Since you are in Britain, you definitely want to try British food. Unfortunately you will only have a single free evening, so you decided to try all the food you can get in one run. You plan a gigantic meal where you eat one British dish after the other. Clearly not every order of dishes is appropriate. For example, it is not acceptable to eat Blood Pudding directly after Cornish Hevva Cake, but it would be perfectly fine if you chose to eat Baked Beans in between.

You have compiled a comprehensive list of British dishes. For each dish you have also decided which other dishes are fit to be eaten directly afterwards. A menu is a sequence of dishes such that each dish (except the first) is fit to be eaten directly after the previous dish.

After some time studying the list of dishes, you noticed something odd: Whenever it is possible to find a menu in which a dish occurs twice (for example dishes $A$, then $B$, then $C$, then dish $A$ again), there can be at most four different types of dishes between the dish that occurred twice – excluding that dish itself. For example, it is impossible to find a menu like $A, B, C, D, E, F, A$, but it may be possible to find menus like $A, B, C, B, C, B, C, B, C, B, A$ or $A,B,C,D,E,A,B,C,D,E,A$.

But who wants to eat the same dish twice anyway?

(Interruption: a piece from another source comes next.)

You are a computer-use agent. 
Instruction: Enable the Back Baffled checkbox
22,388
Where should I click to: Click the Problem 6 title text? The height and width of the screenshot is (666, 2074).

Clearly, you want to know how many dishes there can be in a menu without repeating any dish!

Input

The input consists of:

  • One line with two integers $n,m$ ($1 \leq n \leq 10^5$, $1\leq m \leq 10^6$), the number of dishes and compatibilities.

  • $m$ lines, each containing two integers $a$ and $b$ ($1 \leq a,b \leq n$), indicating that you can eat dish $b$ immediately after dish $a$.

Dishes are numbered from $1$ to $n$ in no particular order, and the compatibilities satisfy the constraint described above.

Output

A single integer indicating the maximum number of courses in a menu without repeated dishes.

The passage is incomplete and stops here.